122 Kilowattstunden-Batterie mit hoher Energiedichte
Die in Maranello entwickelte und montierte 122-kWh-Batterie verfügt über eine Energiedichte von fast 280 Wh/L – die höchste aller derzeit erhältlichen Elektroautos. Ferrari entschied sich für die Strategie, möglichst viele Batteriekomponenten selbst zu entwickeln und zu produzieren. Die 15 Batteriemodule (bestehend aus insgesamt 210 Pouch-Zellen des koreanischen Unternehmens SK) sind im Fahrzeugboden zwischen den Achsen eingebaut, wobei 13 von ihnen so tief wie möglich im Boden liegen, während zwei unter dem Rücksitz verbaut wurden, um die Fahrdynamik zu verbessern. Auf diese Weise erreichten die italienischen Ingenieure einen 80 mm niedrigeren Schwerpunkt als bei einem Ferrari mit Verbrennungsmotor. Die 800-Volt-Spannung des Systems ermöglicht eine maximale Ladeleistung von 350 kW, was in der Praxis bedeutet, dass in 20 Minuten eine Reichweite von 300 Kilometern in die Batterie eingespeist werden kann.

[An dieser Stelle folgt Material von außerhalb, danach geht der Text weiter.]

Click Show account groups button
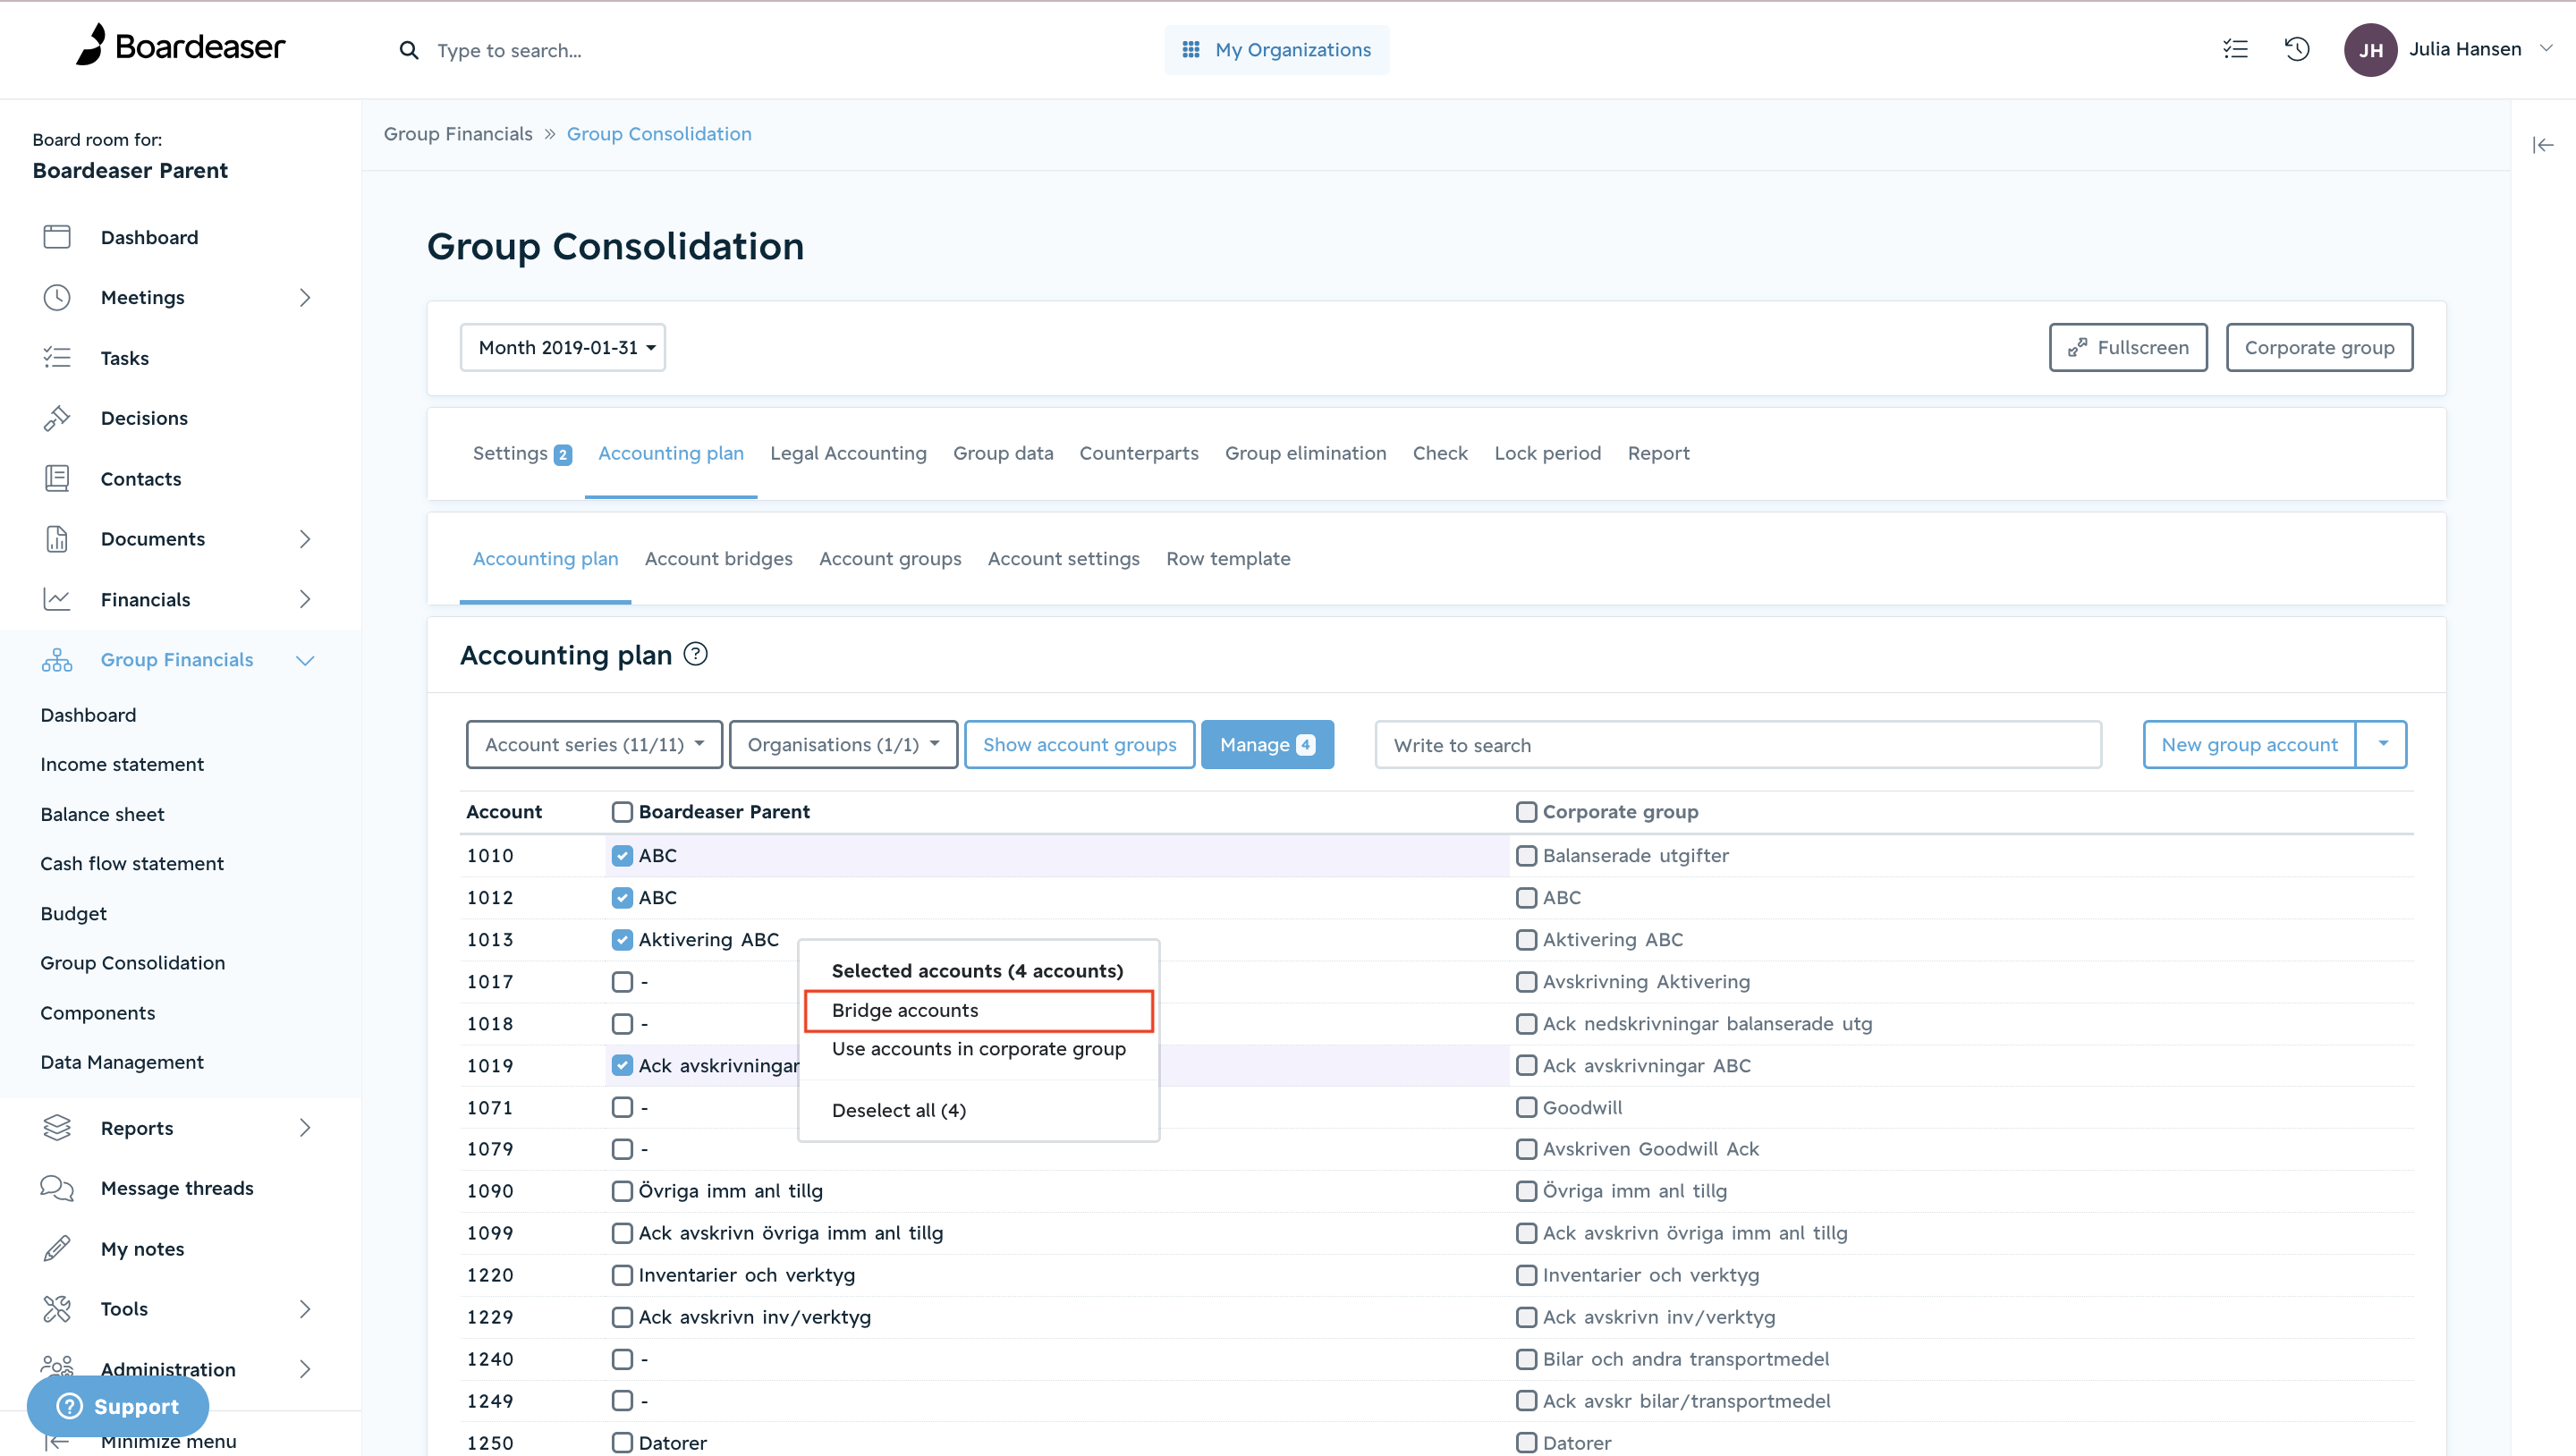This screenshot has height=1456, width=2576. (1079, 745)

Dabei verfügt der Elettrica über einen mechanisch gedämpften Hilfsrahmen, um Geräusche und Vibrationen zu reduzieren, die ohne den Klang des Motors leichter in den Fahrzeuginnenraum gelangen würden. Die Räder an der Hinterachse können gemeinsam oder unabhängig voneinander um 2,15 Grad in beide Richtungen gedreht werden, um die Stabilität oder Agilität zu verbessern. Jeder Dämpfer beherbergt einen Elektromotor, der von einem 48-Volt-System angetrieben wird, wodurch die Dämpfung an jedem Rad einzeln gesteuert werden kann. Da jedes Rad über einen eigenen Motor verfügt, kann echtes Torque Vectoring umgesetzt werden.
Und was ist mit dem Sound?
Die Vorderachse kann je nach Fahrmodus abgekoppelt werden, um den Stromverbrauch zu minimieren. Ferrari will mit dem 122 kWh Batteriepaket im Unterboden (mit Nickel-, Mangan- und Kobalt-NMC-Kathoden) eine Reichweite von über 530 Kilometern erreichen. Beide Achsen verfügen Permanentmagnet-Synchronmotoren mit Halbach-Rotoren, Getriebe und Wechselrichter. Die Vorderachse hat eine Leistungsdichte von 3,23 kW / 4,4 PS / kg und einen Wirkungsgrad von 90 Prozent, während die Hinterachse 4,87 kW / 6,6 PS / kg 93 Prozent erreicht. Die absoluten Leistungswerte betragen 210 kW/286 PS an der Vorderachse und 620 kW / 843 PS an der Hinterachse, was einer Gesamtleistung von über 1000 PS entspricht. Besondere Bedeutung legten die Entwickler auf die Akustik des Antriebs. „Wir wollten, dass die elektrische Achse ihre eigene Stimme hat“, erklärt Gianmaria Fulgenzi, „und deshalb haben wir einen Beschleunigungsmesser eingeführt, der den Klang im Metall erfasst, wo er in der elektrischen Achse eingeschlossen ist.“ Nicht allein auf den Motorsound sind die Ferrari-Fans ebenso gespannt wie die Konkurrenz – beim kommenden Elettrica.